QUOTED TEXT:
* BEGIN *

I see the same failed LED message in dmesg ( although on this on it’s the red channel that’s failing). The FIN reboots about 10 seconds after.
Has any progress been made in finding a root cause?
Thanks!
I think the reset problem has been significantly reduced. In our case, we updated our database drivers from sqldelight to exposed, and that seemed to make a big difference.
Unfortunately, our application is likely quite different from yours, but I can share the process we went through to reach a solution and hopefully some of this will be helpful.
We first tried commenting out most of our application code until the device stopped resetting to establish a baseline. We then added sections back until we saw the device reset again. This helped determine the problem was due to something in our application, not the OS. This took a long time, but ultimately helped us pinpoint that the reset occurred during database transactions. We then did some general study on the sqldelight database library, and tried a couple other things (wrapping the database transactions in a mutex, updating the library, etc). Those steps didn’t fix the reset, so we finally switched to the exposed library, and now our gateways remain online for much longer.
Regarding the LED, I found that we were writing the LED files way too often, so we made a change to our code to only write the file if the value changes (which is rare for us), and that eliminated almost all of the failed LED messages.
I hope that helps! Where this issue is already super long, feel free to create a new issue and link to it.

* END *

DATA ENTRIES:

* BEGIN *

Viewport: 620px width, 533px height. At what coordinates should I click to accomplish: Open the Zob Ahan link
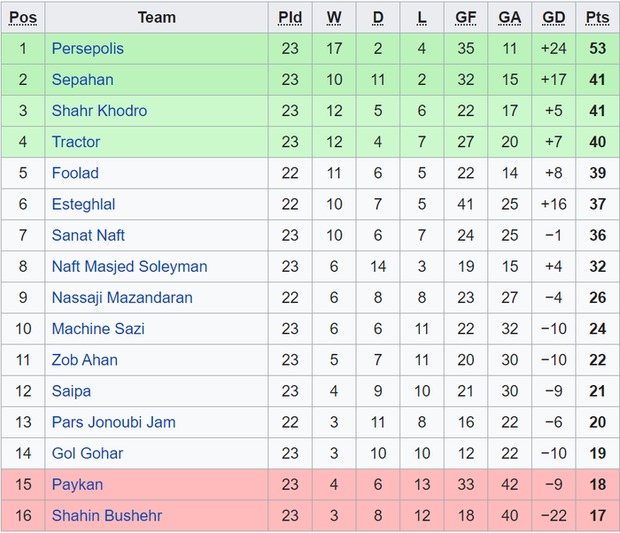84,360
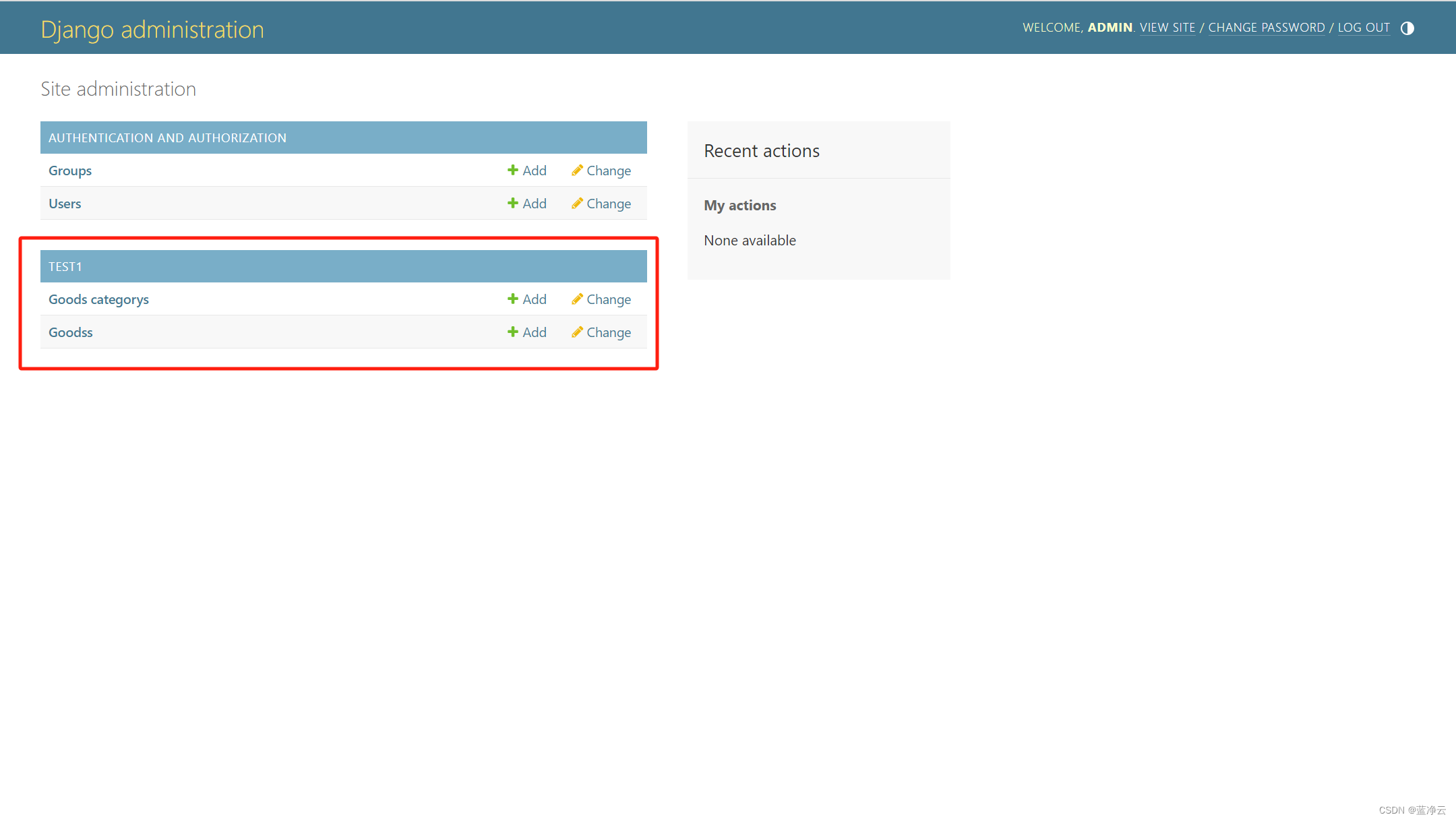
Task: Click the plus icon for Goods categorys
Action: pyautogui.click(x=512, y=299)
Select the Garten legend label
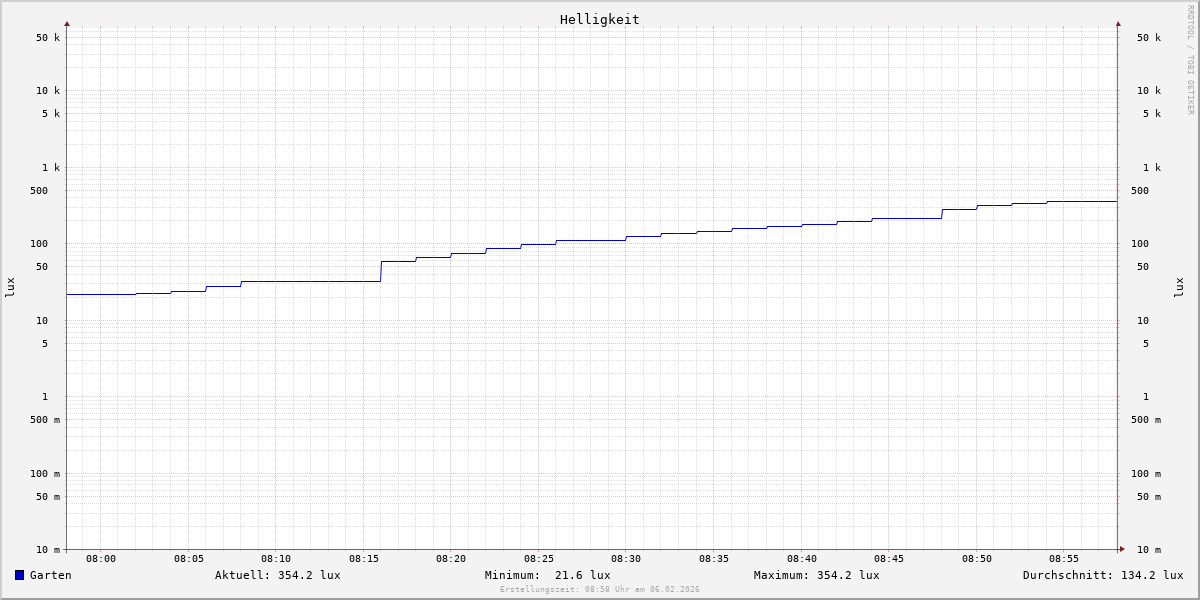Screen dimensions: 1200x600 (x=50, y=575)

* END *

TASKS AND EXERCISES:
(a) In the thread on device resets, why did the team comment out most of their application code and then add sections back? Answer in one to three sentences.
(b) Which database library did the team switch to in the thread on device resets?
(c) Pick up the thread on device resets after its last post.
The rows come from a different source than the thread on device resets.

TASK RESULTS:
(a) They removed code until the device stopped resetting to establish a baseline, then restored sections until the resets came back. This showed that the problem lay in their application rather than the OS, and it eventually traced the resets to database transactions.

(b) They switched to the exposed library.

(c)
Thanks for the insight. Our situation is that it’s a device that has run flawlessly, with no software changes, for months but now exhibits the issue. I’ll see if changing the software helps.
Was it a watchdog event that resulted in the reboot? Kernel Panic? Something else? It’s unusual for a software problem to cause a full device reset without a watchdog, and I’m looking for a place to start the search for a cause.
Thanks again.
The very first post has a log that shows the reset we were experiencing, which was captured using the serial UART pins on the HAT header of the Balena Fin (pin 6=GND, pin 8=TXD, pin 10=RXD). Our devices would pretty consistently reboot within one to two days.
Do you have just one device or multiple devices that are rebooting?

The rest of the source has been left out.